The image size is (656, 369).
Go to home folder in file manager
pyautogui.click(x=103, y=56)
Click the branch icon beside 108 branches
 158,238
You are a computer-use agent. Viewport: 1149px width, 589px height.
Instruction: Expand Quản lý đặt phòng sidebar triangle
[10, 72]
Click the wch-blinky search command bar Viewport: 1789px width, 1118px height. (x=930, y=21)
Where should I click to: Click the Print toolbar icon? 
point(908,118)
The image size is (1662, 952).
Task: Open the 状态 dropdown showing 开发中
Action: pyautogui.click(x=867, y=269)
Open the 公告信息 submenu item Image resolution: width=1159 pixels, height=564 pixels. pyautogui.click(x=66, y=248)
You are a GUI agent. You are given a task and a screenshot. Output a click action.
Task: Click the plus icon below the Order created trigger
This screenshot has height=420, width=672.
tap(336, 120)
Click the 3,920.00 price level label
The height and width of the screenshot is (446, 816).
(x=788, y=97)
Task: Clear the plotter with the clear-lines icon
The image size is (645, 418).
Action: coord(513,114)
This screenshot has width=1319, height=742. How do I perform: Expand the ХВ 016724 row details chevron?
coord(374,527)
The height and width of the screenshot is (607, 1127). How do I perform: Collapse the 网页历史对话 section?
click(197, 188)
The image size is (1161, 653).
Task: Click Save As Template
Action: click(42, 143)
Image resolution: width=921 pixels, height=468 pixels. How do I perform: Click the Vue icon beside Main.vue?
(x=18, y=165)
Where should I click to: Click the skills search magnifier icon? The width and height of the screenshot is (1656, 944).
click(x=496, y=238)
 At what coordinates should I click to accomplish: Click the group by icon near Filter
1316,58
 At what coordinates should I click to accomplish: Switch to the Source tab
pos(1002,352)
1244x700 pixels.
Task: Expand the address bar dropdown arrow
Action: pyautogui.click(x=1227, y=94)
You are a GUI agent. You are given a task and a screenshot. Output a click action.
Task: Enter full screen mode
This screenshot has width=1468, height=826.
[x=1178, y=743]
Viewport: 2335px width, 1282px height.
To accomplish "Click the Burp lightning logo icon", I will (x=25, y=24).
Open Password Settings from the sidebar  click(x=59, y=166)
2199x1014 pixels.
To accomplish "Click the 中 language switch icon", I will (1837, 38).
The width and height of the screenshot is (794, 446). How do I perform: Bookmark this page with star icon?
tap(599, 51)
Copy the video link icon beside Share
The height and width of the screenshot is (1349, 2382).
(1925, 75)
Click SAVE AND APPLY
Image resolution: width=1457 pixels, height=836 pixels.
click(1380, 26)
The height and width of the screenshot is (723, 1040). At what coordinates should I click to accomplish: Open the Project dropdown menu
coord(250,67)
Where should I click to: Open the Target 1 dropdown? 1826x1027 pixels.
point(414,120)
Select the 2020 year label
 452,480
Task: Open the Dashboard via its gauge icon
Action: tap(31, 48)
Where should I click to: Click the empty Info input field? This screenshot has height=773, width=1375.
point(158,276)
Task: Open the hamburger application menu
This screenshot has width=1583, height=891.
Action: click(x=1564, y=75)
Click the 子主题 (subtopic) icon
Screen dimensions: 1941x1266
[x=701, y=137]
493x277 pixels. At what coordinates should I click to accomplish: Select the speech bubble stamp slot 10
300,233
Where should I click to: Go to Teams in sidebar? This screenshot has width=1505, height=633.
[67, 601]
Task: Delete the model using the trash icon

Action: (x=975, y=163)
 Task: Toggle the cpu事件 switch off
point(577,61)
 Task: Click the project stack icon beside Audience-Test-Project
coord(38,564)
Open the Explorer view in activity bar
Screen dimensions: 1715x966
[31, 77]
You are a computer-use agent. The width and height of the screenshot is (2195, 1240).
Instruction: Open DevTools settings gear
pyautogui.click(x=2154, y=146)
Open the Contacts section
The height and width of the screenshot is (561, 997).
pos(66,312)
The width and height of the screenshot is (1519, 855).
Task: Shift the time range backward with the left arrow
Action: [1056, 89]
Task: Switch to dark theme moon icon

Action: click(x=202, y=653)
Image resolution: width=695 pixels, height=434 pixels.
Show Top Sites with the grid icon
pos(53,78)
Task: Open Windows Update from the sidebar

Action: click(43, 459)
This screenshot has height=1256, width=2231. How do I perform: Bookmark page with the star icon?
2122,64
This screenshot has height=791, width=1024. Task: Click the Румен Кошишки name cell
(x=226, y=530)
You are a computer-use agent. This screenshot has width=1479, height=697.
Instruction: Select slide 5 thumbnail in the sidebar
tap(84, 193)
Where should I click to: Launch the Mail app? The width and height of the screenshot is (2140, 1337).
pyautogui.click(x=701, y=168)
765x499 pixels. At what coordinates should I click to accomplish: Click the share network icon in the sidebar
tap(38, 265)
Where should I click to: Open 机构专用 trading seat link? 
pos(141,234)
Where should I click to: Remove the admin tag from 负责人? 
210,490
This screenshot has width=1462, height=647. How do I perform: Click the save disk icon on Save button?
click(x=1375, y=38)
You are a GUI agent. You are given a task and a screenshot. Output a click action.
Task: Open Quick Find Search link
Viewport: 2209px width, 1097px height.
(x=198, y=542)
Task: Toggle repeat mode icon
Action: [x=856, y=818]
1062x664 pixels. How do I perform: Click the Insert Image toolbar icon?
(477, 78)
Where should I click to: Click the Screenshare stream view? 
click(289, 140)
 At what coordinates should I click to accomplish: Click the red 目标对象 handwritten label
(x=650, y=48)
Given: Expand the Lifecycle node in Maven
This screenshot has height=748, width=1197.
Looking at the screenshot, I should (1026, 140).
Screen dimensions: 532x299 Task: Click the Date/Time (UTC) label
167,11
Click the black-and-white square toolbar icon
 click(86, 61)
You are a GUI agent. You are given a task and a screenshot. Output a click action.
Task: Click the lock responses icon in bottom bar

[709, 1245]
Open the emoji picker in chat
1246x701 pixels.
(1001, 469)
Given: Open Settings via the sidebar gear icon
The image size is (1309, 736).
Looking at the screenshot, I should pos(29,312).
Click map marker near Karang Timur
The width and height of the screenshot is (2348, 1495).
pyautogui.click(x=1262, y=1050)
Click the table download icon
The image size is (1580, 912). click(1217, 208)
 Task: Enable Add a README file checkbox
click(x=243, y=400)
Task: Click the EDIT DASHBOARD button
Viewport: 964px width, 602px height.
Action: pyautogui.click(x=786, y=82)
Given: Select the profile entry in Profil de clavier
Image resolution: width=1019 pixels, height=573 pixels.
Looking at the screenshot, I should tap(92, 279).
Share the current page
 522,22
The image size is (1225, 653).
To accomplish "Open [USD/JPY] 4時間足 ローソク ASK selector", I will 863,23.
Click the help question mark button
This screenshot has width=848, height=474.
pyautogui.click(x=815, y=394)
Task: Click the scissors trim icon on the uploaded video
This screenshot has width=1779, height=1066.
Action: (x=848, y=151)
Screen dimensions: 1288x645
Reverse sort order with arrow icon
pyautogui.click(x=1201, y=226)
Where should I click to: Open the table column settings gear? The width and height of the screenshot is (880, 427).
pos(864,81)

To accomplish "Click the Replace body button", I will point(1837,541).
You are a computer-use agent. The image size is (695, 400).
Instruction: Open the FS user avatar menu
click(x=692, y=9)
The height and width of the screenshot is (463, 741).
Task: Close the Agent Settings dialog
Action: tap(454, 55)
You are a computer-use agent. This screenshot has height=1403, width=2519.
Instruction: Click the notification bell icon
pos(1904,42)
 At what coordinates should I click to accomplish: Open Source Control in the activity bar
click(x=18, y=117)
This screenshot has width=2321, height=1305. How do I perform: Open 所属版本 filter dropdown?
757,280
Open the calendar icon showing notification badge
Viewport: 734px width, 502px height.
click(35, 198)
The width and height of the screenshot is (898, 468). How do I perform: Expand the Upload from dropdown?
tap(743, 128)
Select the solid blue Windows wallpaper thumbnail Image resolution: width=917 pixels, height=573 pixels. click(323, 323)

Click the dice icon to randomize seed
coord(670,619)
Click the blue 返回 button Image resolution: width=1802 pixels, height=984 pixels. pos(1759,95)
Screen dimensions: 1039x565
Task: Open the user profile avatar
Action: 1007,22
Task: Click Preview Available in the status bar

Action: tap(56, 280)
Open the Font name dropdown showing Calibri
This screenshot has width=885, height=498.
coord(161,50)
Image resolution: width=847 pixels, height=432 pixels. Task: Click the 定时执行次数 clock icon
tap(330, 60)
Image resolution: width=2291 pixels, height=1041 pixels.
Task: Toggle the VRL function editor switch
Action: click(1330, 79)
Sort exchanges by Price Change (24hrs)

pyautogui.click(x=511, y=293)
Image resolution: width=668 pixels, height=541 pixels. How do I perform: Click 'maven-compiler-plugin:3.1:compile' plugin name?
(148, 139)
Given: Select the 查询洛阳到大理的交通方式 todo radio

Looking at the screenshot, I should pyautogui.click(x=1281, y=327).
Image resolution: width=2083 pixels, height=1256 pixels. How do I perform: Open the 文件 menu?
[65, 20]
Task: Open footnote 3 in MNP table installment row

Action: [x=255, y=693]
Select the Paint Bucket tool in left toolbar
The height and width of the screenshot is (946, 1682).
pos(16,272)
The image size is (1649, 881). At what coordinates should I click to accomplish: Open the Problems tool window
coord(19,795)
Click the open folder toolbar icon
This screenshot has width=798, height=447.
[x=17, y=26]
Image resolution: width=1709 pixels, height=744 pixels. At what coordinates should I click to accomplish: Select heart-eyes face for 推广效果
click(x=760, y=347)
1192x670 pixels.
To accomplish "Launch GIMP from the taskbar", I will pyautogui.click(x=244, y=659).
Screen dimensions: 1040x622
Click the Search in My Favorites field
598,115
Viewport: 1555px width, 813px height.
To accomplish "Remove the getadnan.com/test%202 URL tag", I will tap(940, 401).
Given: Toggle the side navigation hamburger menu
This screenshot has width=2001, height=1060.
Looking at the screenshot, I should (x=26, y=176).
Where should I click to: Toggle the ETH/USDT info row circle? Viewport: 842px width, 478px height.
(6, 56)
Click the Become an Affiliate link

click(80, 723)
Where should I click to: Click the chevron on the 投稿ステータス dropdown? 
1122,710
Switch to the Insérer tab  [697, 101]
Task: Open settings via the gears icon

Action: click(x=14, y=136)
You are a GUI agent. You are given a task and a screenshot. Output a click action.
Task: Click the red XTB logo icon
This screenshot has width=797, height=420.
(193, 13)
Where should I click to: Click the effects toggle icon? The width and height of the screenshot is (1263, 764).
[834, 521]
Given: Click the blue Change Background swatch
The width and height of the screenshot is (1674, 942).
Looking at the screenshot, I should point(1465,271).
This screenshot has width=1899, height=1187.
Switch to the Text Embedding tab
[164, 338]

* * *

_TASK DESCRIPTION:_ Across the whole listing above, state how many lines contain "hamburger". Only the number is wanted.

_EXERCISE RESPONSE:_ 2